## What to do:
Reproduce the listing verbatim from the line containing "The width and height of the screenshot is (179, 97)." through the line containing "will (454, 127).", with both of those lines included.

-------------------------

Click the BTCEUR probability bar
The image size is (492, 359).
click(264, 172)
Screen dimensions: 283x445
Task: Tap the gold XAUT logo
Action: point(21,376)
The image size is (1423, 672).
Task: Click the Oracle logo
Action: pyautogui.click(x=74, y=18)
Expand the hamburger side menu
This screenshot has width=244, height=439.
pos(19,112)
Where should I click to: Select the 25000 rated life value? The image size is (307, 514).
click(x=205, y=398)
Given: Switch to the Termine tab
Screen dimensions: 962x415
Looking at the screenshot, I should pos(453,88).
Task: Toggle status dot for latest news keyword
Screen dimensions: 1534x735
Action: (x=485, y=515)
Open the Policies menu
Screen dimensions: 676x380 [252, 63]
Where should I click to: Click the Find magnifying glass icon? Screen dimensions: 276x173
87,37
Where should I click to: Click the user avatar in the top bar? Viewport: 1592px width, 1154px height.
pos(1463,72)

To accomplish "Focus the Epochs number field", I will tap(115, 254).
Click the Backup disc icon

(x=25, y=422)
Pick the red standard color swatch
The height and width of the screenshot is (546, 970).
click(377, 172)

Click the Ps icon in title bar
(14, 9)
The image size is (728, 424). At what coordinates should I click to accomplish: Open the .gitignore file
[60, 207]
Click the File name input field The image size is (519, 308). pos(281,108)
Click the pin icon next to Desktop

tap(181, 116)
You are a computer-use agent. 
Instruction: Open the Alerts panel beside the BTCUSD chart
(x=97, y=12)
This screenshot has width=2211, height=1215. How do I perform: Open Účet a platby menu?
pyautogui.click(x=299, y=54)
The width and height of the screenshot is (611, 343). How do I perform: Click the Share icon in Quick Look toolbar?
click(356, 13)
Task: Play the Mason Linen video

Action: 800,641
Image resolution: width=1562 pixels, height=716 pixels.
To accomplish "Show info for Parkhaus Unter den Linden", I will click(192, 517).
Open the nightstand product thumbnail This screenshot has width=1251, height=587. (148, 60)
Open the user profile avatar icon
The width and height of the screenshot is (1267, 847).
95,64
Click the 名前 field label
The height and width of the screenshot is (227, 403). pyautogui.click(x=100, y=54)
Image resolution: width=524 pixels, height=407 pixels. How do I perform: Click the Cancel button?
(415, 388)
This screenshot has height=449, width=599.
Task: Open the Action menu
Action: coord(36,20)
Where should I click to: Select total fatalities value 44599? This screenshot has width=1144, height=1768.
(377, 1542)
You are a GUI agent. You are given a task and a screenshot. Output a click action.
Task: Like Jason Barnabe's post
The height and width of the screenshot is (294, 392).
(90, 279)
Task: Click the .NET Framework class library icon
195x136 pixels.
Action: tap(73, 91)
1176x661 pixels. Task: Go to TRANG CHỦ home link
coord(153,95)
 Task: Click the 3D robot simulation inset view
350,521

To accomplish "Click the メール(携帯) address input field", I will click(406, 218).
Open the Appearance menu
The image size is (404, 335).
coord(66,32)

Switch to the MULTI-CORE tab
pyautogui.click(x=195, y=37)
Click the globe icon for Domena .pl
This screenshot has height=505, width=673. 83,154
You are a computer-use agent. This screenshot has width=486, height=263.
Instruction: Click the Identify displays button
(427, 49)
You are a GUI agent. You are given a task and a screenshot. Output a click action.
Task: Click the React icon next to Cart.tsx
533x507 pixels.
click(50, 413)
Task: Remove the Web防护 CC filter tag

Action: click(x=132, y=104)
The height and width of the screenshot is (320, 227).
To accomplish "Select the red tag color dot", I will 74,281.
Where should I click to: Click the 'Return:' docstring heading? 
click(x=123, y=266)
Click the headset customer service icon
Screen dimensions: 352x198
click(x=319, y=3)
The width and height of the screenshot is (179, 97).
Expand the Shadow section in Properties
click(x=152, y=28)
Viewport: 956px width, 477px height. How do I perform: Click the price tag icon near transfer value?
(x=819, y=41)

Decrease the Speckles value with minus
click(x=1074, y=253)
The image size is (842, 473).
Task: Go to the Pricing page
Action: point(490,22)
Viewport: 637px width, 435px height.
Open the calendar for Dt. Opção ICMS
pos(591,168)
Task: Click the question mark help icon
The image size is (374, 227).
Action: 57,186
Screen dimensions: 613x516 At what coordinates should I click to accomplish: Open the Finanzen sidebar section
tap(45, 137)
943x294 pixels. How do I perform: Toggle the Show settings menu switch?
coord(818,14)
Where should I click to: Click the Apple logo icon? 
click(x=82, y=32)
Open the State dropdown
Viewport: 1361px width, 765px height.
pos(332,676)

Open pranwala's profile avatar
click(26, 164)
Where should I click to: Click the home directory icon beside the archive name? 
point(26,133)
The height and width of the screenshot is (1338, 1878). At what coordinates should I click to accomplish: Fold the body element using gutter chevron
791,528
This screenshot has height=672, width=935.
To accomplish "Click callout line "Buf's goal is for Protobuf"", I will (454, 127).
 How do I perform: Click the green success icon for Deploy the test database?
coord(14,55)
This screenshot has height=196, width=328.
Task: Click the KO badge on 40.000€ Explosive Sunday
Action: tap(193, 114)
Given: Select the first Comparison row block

-------------------------

## Output below:
The width and height of the screenshot is (179, 97).
Expand the Shadow section in Properties
click(x=152, y=28)
Viewport: 956px width, 477px height. How do I perform: Click the price tag icon near transfer value?
(x=819, y=41)

Decrease the Speckles value with minus
click(x=1074, y=253)
The image size is (842, 473).
Task: Go to the Pricing page
Action: point(490,22)
Viewport: 637px width, 435px height.
Open the calendar for Dt. Opção ICMS
pos(591,168)
Task: Click the question mark help icon
The image size is (374, 227).
Action: 57,186
Screen dimensions: 613x516 At what coordinates should I click to accomplish: Open the Finanzen sidebar section
tap(45, 137)
943x294 pixels. How do I perform: Toggle the Show settings menu switch?
coord(818,14)
Where should I click to: Click the Apple logo icon? 
click(x=82, y=32)
Open the State dropdown
Viewport: 1361px width, 765px height.
pos(332,676)

Open pranwala's profile avatar
click(26, 164)
Where should I click to: Click the home directory icon beside the archive name? 
point(26,133)
The height and width of the screenshot is (1338, 1878). At what coordinates should I click to accomplish: Fold the body element using gutter chevron
791,528
This screenshot has height=672, width=935.
To accomplish "Click callout line "Buf's goal is for Protobuf"", I will (454, 127).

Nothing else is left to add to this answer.